Five stories are woven together in this film set in Naples’ criminal underworld. Adapting the novel and best-seller by the great Italian writer Roberto Saviano, the director Garrone has focused his attention on five storylines from the book, allowing him to focus more on personal stories than on the historical reconstruction.

The camera stays riveted on the actors, and this emphasizes all of their fragility, insecurities and fears. The story takes place in the degraded province of Naples, depicting dreary landfills and various locations dominated by crime and Mafia rule.

Garrone gives great thought and attention to this land, portrayed in its degraded and immoral essence through the disillusioned eyes of Scampia’s children; these kids are acutely aware of the terrible truth that there will be no redemption. These are the stories of losers, men resigned to a terrible fate.
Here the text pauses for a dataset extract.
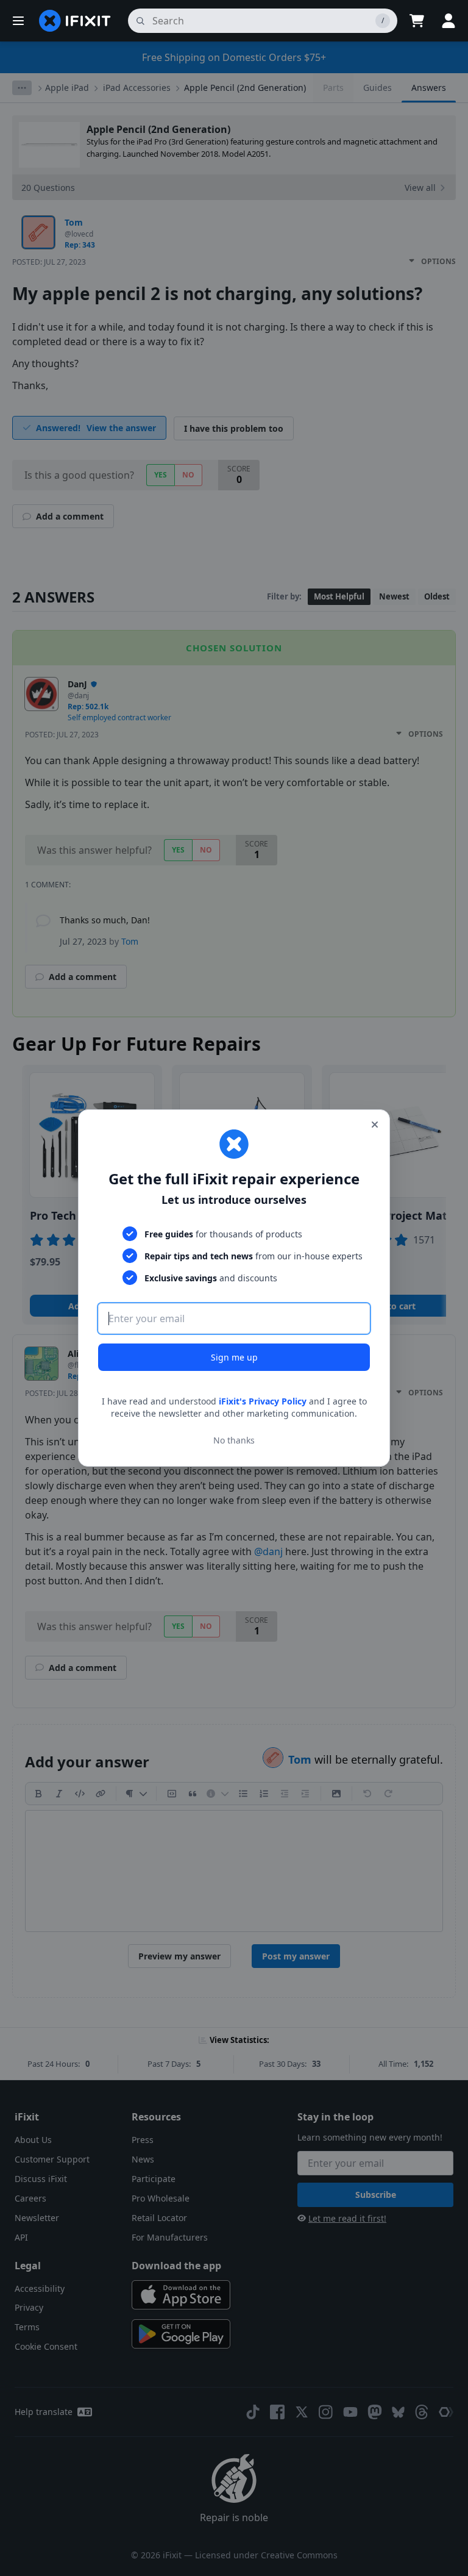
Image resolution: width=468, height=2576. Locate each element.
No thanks (234, 1440)
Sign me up (234, 1357)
If one had to sum up the whole movie in one sentence, it would be “This is life, and you cannot change it.”

Garrone’s film is a distressing picture of a world that exists and that you cannot ignore. (As Garrone states in a gruesome statistic that appears in the closing credits: the Mafia gangs have killed 4000 people in thirty years.) The film portrays an obscene violence that is never contemplated with pleasure as it would have been in a Hollywood movie.


7. The Legend of 1900 (1998)

Legend of 1900

This is the most “Italo-American” movie of this list not just because the production is partially American, but because the director Tornatore conceives the film as a kind of blockbuster, but one of great refinement. The film centers around the story of Novecento, who is an orphan found on a transatlantic oceanliner, the Virginian, on the first day of the 20th century and who will eventually become a prodigious pianist.

He will never leave the ship for fear of facing the complexity of life and because the ship is his only home, so he will remain on board until the very end of the story.

The film without doubt shows the influence of the great directors of Italian history, from Sergio Leone to Fellini, but has some key elements that make it unique. First of all, it boasts an incredible score by Ennio Morricone (2007 honorary Academy Award winner) that accompanies the story and cradles the viewer just as the waves of the sea do for Novecento.

Tornatore describes the harsh reality of emigration to other foreigners and strangers; he creates a story close to the styles and trappings of the old continent, but also close to American life. He reflects on immigrants who travel each day, finding happiness on their arrival to other places, where they will perpetuate their folklore, customs and culture. But it is not very likely that they will ever return home.


6. The Great Beauty (2013)


Probably the most discussed Italian movie of recent years, The Great Beauty was beloved by foreign critics (receiving an Oscar and Golden Globe in 2014) but harshly attacked by Italian critics. The protagonist of the movie is Jep Gambardella (portrayed by the amazing Toni Servillo), a bored intellectual who is steadily involved in the social events of a decadent Rome.

One morning, Jep learns of the death of Elisa, his first youthful love. This incident, coupled with the advent of his 65th birthday, leads him to a deep and melancholic reflection on his life as he undertakes a long meditation on himself and the world around him.

The dream of recovering his identity as a writer and intellectual, to return to the innocent beauty of his first teenage love, seem to shatter before the miserable spectacle which Jep must confront every night.

Director Paolo Sorrentino, after directing Sean Penn in “This Must Be The Place”, stages a raw portrayal of Italy and Rome, where the glories and the blinding beauty of the past conflict with the decadence of modernity. The wonderful cinematography, melancholy and touching dialogue, and an excellent soundtrack make the film a true masterpiece.

In this great work’s final sequence, the protagonist, who has admitted his lifelong endeavor to find “the great beauty”, at last finds it in the memory Elisa’s loving expression. And so he is ready to return to writing.